To provide an insight on these differences and the challenges involved in balancing beauty and functionality, we spoke with chief designer Tadao Mori and chief engineer Yasushi Muto.
“Our biggest challenge was always how to keep the boot line low, while still allowing room for load space and stowing the roof,” said Mori (above). “With other car makers, you’ll often see a high rear line but we wanted to make this the most beautiful convertible, keeping the best lines whether the roof is up or down. We’re really proud of how we have kept the top of the rear wings so low, keeping the feeling of a low centre of gravity.”
Achieving this was no simple task. It meant the roof had to be folded into what seemed an impossibly small space behind the rear seats. “Every bend in the roof had to be a different size,” explained Muto (below), “and we had to engineer a complex and unique mechanism.”
There is no value in a car that looks great but is impossible to live with, so beauty had to be balanced with practicality
In addition to the smart, compact design, quality is evident in the way the roof opens and closes. “When you operate the roof, you’ll notice there is a pause at the beginning and end of the sequence, with faster movement in between,” continued Muto. “This is intentional. It’s a way of communicating elegance in moving parts that has been part of the Lexus DNA right from the start with the first-generation LS saloon.”
There is no value in a car that looks great but is impossible to live with, so beauty had to be balanced with practicality. “The balance itself isn’t difficult to understand – we call it functional beauty – but achieving it was very difficult,” said Muto. “For example, we had to add bracing to keep the body rigid, but also needed to keep space to stow the roof. So we developed a new rear suspension brace made of aluminium that gives good rigidity but is also compact. Its design also helped us keep the car’s beautiful silhouette.”
Both Mori and Muto profess a love of top-down driving and enthuse about the sense of freedom and connection with the natural world that it offers.
Asked about his favourite aspect of the new convertible, Muto responds: “When I’m on a winding road and I press the accelerator or the brake so the car downshifts, I love the sound of the engine – it’s direct and exciting and unique to a naturally aspirated V8. I also love the view from the rear of the car. You can see how the interior design merges with the exterior to make a very beautiful thing.”

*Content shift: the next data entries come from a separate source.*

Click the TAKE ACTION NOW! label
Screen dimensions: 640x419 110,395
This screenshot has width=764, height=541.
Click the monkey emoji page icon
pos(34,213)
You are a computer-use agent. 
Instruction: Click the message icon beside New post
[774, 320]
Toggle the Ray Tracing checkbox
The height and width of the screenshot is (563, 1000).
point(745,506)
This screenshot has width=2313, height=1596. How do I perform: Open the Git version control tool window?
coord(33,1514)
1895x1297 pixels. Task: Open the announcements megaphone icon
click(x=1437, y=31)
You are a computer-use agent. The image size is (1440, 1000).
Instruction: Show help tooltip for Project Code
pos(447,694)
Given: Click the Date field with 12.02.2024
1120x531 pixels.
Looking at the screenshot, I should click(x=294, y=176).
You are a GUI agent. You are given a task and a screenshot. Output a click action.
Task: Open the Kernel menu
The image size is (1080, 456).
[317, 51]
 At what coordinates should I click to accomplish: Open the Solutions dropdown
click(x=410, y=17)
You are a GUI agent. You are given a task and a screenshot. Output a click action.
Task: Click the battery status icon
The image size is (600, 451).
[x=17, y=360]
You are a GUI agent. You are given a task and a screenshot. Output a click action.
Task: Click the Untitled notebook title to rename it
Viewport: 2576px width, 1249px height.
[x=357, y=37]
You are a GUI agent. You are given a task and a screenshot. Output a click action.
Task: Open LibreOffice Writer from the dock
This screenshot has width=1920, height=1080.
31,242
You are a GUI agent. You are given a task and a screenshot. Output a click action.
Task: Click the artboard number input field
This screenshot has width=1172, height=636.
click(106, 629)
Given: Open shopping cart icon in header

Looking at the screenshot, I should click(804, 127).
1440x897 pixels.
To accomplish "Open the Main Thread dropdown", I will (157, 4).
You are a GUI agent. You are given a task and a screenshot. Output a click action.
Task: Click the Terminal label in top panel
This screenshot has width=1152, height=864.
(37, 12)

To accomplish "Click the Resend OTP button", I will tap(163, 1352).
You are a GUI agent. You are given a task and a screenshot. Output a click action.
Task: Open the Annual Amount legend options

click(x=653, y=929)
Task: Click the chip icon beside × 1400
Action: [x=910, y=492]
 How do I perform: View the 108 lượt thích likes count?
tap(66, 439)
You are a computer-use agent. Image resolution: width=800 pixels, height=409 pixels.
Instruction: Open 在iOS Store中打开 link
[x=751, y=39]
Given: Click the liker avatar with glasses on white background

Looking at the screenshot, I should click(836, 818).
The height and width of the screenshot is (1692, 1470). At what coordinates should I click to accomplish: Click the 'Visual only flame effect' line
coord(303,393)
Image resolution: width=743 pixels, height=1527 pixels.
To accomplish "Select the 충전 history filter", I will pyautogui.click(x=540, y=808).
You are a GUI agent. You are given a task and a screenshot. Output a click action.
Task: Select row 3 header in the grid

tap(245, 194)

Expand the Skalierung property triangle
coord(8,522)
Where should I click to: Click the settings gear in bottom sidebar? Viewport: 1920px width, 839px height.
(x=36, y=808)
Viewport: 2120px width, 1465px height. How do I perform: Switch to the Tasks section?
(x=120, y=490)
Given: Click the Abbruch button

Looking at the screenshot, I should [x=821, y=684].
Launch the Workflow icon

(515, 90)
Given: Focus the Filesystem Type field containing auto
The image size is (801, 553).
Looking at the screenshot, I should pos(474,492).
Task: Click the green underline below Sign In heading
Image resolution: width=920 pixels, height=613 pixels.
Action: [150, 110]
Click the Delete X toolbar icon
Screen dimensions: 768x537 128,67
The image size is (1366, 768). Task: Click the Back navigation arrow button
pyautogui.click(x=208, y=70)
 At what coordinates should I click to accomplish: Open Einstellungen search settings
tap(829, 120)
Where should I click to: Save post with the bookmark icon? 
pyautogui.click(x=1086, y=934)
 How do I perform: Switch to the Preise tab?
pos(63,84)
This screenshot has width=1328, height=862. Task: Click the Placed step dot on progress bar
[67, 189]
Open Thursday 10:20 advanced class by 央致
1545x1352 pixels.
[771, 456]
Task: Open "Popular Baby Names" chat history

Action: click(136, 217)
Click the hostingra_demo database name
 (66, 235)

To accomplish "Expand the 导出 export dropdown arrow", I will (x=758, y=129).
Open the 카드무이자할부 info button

For Mori the joy is in the details: “For example, the button to open and close the roof is hidden under the palm rest like a little gem. It’s not on show; it’s a special control that nobody else can see. The seats, too, are sports-level quality, covered in leather with a special perforation that’s not just functional, but also creates a beautiful pattern and high-quality feel.”
And as to whether there will be more Lexus convertibles in the future? “If you want one, just tell us!” beams Muto.